• Records for this exercise:
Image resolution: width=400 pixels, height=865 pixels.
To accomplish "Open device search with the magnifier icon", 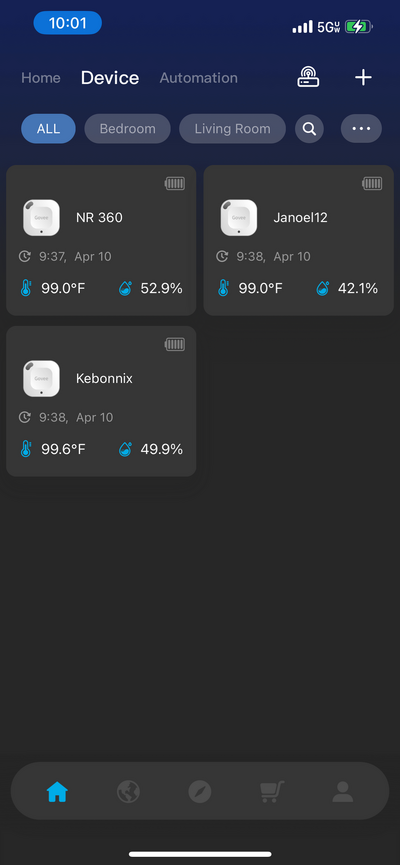I will tap(310, 129).
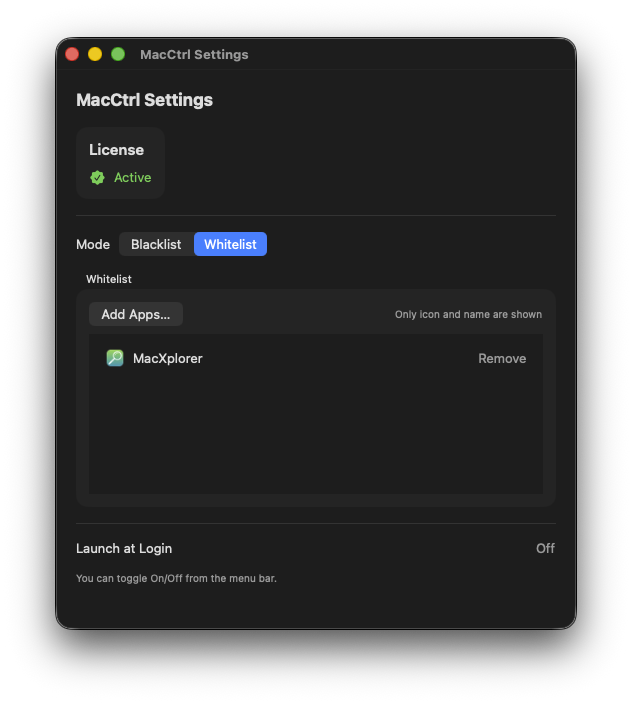Select the Whitelist mode segment
Viewport: 632px width, 703px height.
(x=230, y=244)
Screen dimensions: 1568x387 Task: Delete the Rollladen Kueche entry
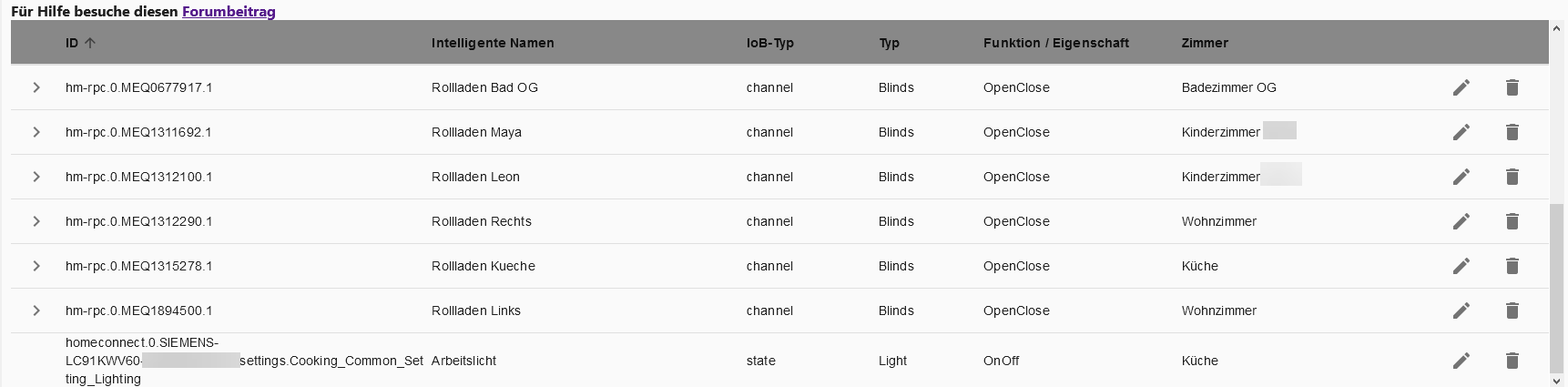1512,266
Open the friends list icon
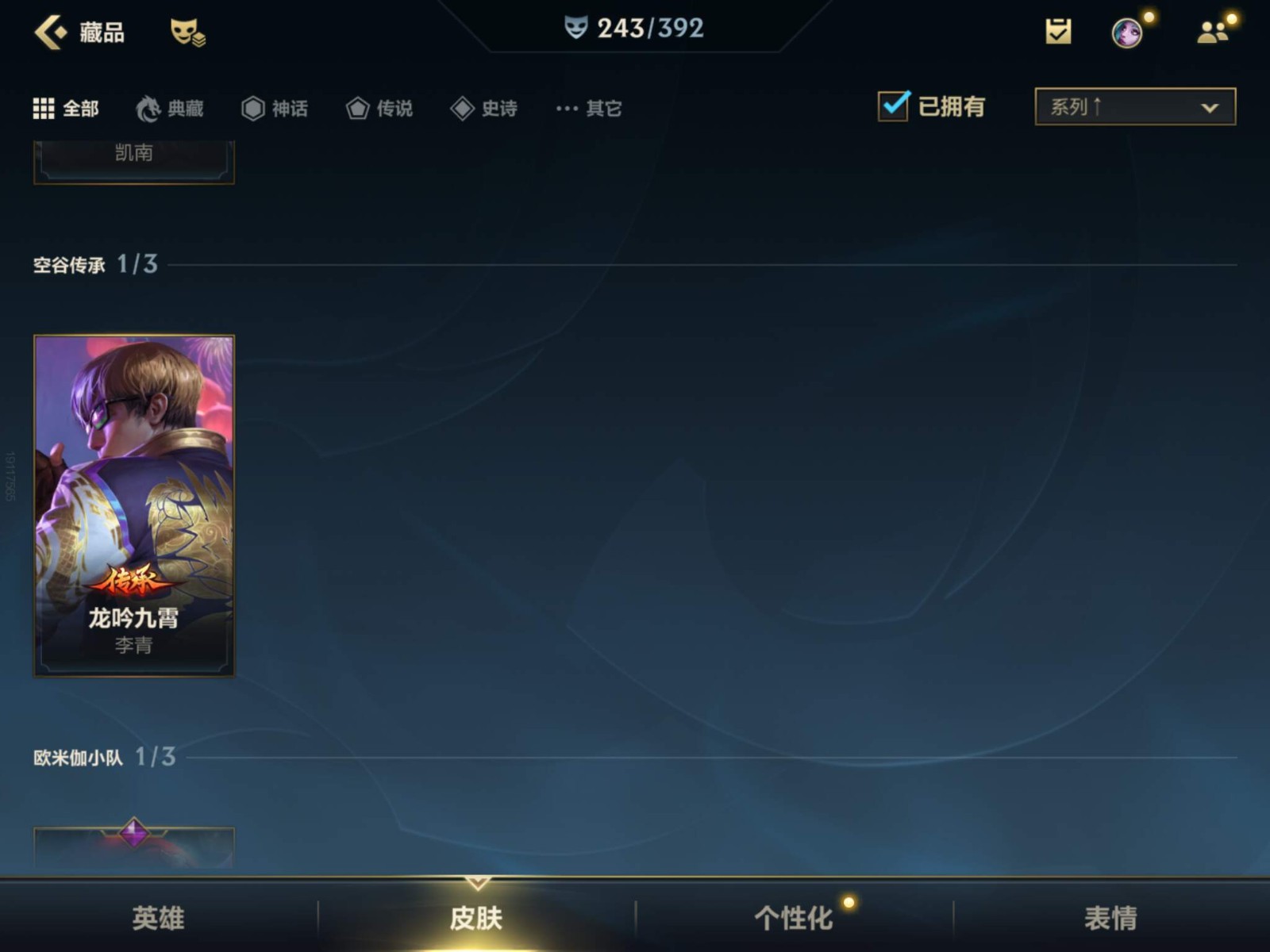 [x=1212, y=33]
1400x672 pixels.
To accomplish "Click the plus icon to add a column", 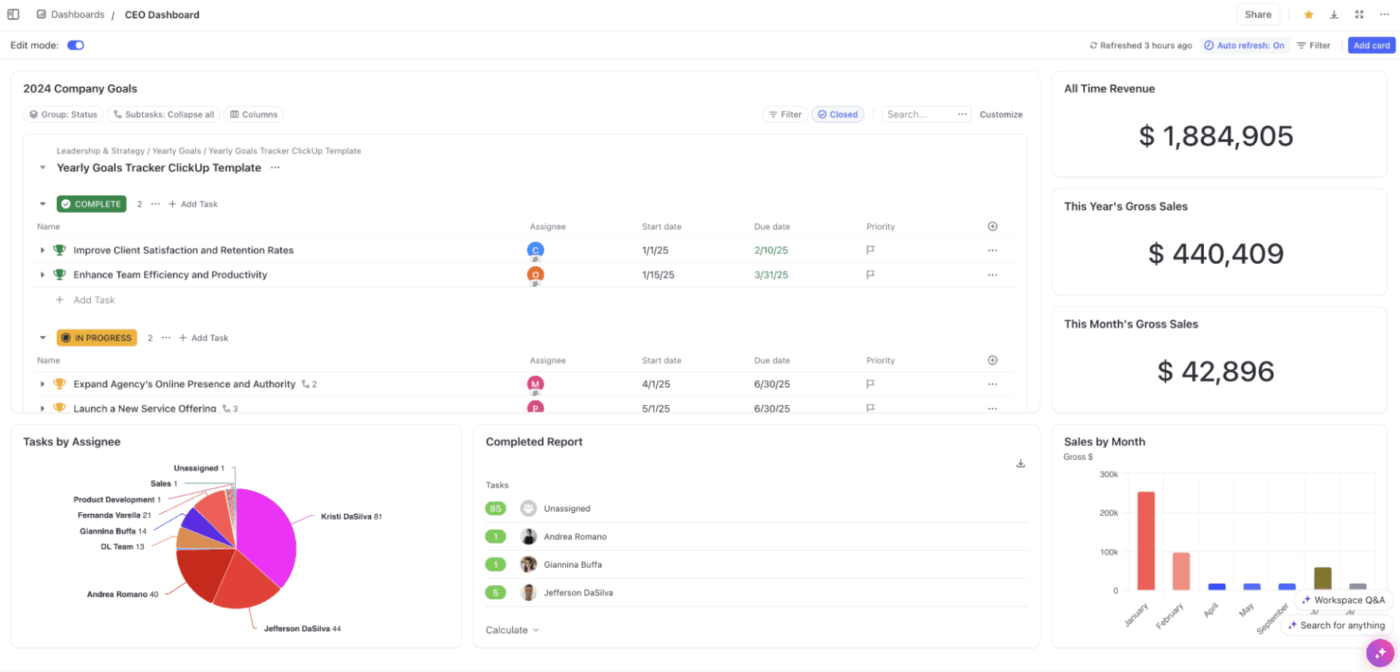I will tap(992, 226).
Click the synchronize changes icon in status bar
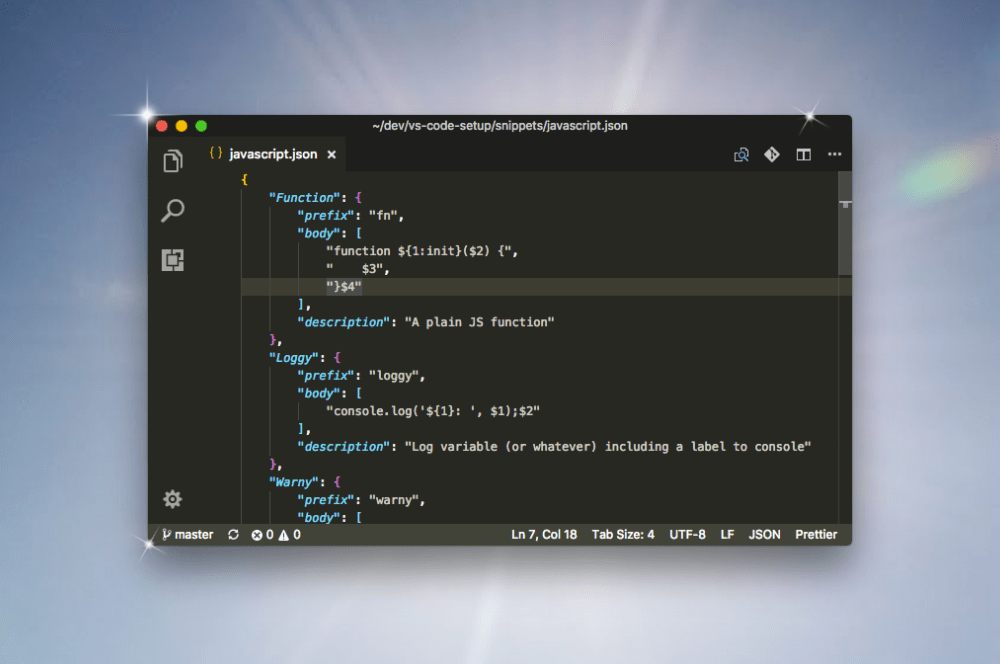The height and width of the screenshot is (664, 1000). point(232,534)
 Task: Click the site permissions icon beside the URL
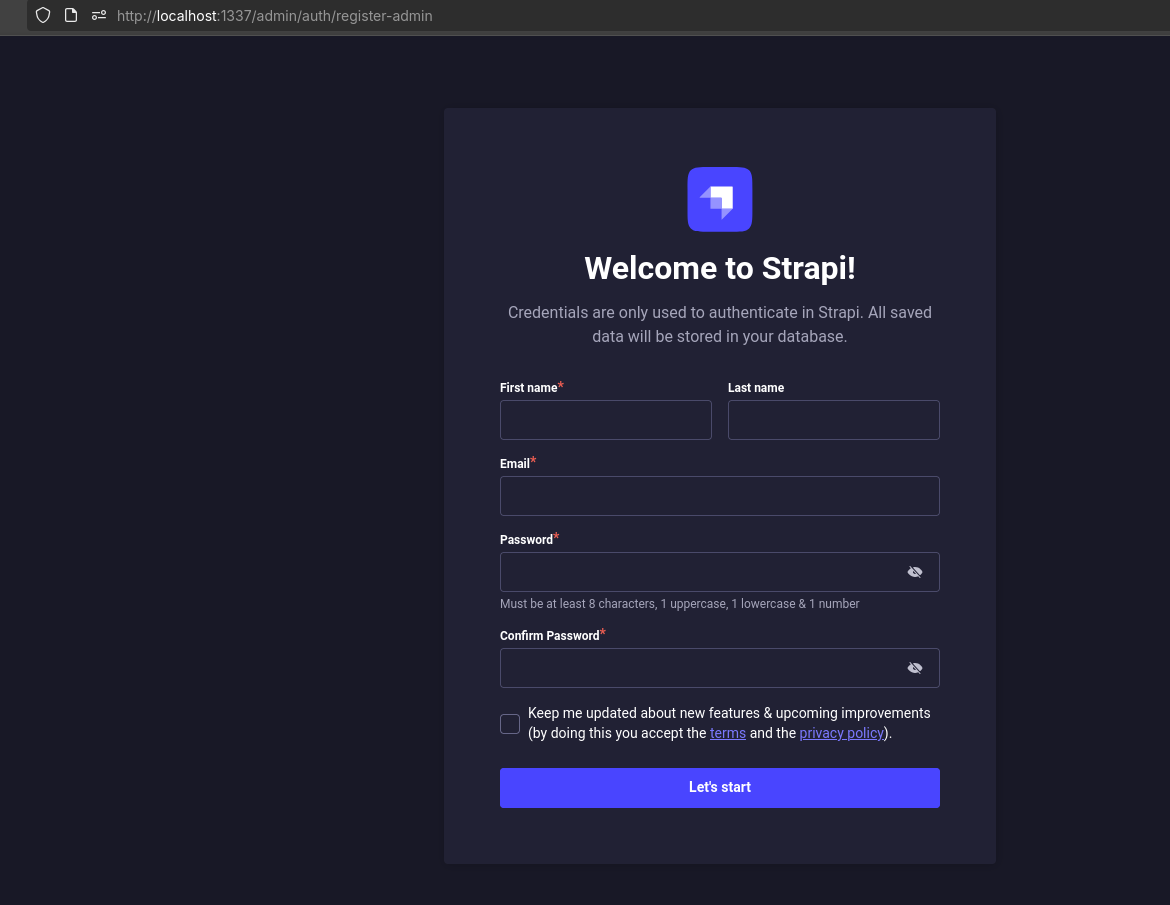pos(98,15)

• Exercise objective: Write out, exactly as they stand, the line with "Task: Click the" and every line after it through the end of the entries above; omit the pictures.

• Task answer:
 Task: Click the site permissions icon beside the URL
pos(98,15)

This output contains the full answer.